Does anyone use jet stream forecasts (such as this or this) to plan the launch date of their high altitude balloon, in order to minimize the horizontal distance travelled by the balloon?
As is well known, the jet stream is a fast-moving, high-altitude band of air traveling around the globe at a height of 9–12 km for the polar jet stream, and 10–16 km for the subtropical jet stream. The polar jet typically travels at speeds in excess of 100 miles per hour (160 km/h); though its speed depends on the time of the year: in winter it is faster, and can reach up to 300 miles per hour.
The jet stream snakes across the globe via a constantly varying path; in the UK where I am based, on the majority of days the polar jet stream is found overhead the UK; but sometimes it moves north or south for a day or two, and on such days you find no jet stream directly overhead the British Isles.

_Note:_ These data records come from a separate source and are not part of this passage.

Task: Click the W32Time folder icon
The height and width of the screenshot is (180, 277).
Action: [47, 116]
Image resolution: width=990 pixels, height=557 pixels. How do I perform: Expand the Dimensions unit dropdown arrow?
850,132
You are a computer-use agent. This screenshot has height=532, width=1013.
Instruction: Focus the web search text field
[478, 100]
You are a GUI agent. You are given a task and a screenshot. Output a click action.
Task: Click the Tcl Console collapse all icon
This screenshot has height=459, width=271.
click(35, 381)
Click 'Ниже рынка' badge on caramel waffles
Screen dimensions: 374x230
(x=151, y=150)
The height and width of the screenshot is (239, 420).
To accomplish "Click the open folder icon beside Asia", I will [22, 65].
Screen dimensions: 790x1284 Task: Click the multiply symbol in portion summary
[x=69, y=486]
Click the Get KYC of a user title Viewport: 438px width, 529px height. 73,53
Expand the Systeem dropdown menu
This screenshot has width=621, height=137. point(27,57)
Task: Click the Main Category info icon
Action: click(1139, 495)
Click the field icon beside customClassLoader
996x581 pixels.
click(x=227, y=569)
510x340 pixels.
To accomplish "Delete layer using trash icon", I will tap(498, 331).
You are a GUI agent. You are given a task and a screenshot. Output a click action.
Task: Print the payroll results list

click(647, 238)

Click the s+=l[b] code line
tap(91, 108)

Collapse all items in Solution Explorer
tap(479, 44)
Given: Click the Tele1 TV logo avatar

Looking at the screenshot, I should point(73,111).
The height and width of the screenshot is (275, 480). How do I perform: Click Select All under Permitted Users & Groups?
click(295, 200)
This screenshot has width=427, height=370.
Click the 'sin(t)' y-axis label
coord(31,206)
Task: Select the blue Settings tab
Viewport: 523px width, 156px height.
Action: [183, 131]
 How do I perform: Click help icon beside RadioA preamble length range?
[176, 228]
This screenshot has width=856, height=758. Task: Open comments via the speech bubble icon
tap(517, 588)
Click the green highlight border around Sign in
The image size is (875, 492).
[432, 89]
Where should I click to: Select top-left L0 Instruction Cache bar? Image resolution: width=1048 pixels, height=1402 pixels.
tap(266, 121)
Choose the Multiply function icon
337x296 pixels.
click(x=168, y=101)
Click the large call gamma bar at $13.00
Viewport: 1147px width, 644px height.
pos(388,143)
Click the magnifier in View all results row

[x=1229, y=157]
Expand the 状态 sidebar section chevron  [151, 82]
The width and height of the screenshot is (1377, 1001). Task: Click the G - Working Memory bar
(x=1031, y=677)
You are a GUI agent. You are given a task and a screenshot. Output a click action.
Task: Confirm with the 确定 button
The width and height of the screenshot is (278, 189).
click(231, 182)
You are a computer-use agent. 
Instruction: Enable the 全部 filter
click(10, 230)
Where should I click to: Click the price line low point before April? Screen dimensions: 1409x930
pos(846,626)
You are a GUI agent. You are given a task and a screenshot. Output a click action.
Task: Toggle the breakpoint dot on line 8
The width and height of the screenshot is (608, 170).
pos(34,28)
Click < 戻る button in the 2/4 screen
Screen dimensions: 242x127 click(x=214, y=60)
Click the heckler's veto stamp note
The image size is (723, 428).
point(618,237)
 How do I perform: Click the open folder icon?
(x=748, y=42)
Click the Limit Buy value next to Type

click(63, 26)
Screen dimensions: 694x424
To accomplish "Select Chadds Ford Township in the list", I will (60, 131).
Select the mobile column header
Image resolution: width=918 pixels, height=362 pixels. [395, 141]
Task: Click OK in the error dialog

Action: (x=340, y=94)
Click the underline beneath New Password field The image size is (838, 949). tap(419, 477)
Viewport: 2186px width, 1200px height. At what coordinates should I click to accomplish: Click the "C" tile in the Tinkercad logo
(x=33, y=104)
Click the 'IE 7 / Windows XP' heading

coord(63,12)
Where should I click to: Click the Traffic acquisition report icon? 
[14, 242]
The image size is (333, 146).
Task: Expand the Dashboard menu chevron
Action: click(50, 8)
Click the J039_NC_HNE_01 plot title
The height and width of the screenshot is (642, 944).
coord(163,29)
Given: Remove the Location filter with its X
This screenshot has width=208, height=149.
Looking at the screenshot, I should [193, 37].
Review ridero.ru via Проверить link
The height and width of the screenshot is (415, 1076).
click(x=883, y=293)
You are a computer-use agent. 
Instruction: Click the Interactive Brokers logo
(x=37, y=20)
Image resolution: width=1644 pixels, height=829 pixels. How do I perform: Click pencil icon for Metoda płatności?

You can see historical weather maps of the jet stream here.
Using balloon flight predictors (such as this or this), I notice (unsurprisingly) that on days the jet stream is overhead in the UK, a 600 gram helium balloon is predicted to travel a horizontal distance in the order of 100 miles, from take off point to landing location. But if you run the balloon flight predictor on a day when the jet stream is not overhead in the UK, then the horizontal distance travelled is typically in the order of 10 miles.
So from the point of view of easier balloon retrieval, you are better off launching on days when the jet stream is not overhead.
However, since jet stream forecasts typically only provide data for 2 weeks in advance (and I am not sure how reliable these are over 2 weeks), and since in the UK the Civil Aviation Authority (CAA) requires a minimum of 28 days notice for a balloon flight, it's not clear if there is any way to use jet stream forecasts to find a jet stream-free day for your launch.
If you could launch on any day you choose without needing to provide the CAA with 28 days advanced notice, then it would be easy to wait for a day when the jet stream is not overhead the UK. I read that the CAA will allow some flexibility of launch date, and allow you a launch window of a few days; but you would really need a launch window of around a week or two, to stand a reasonable chance of finding a day when the jet stream is not directly overhead in the UK. More often than not you find the jet stream is overhead in the UK.
Does anyone know if the CAA might allow a more flexible launch window of around a week or two?
I believe in the US, no prior notifications to the Federal Aviation Administration are required, so in the US you can launch on any day you please. Thus in the US, checking the jet stream forecasts for a jet stream-free day would seem to be a good approach to minimizing horizontal balloon travel.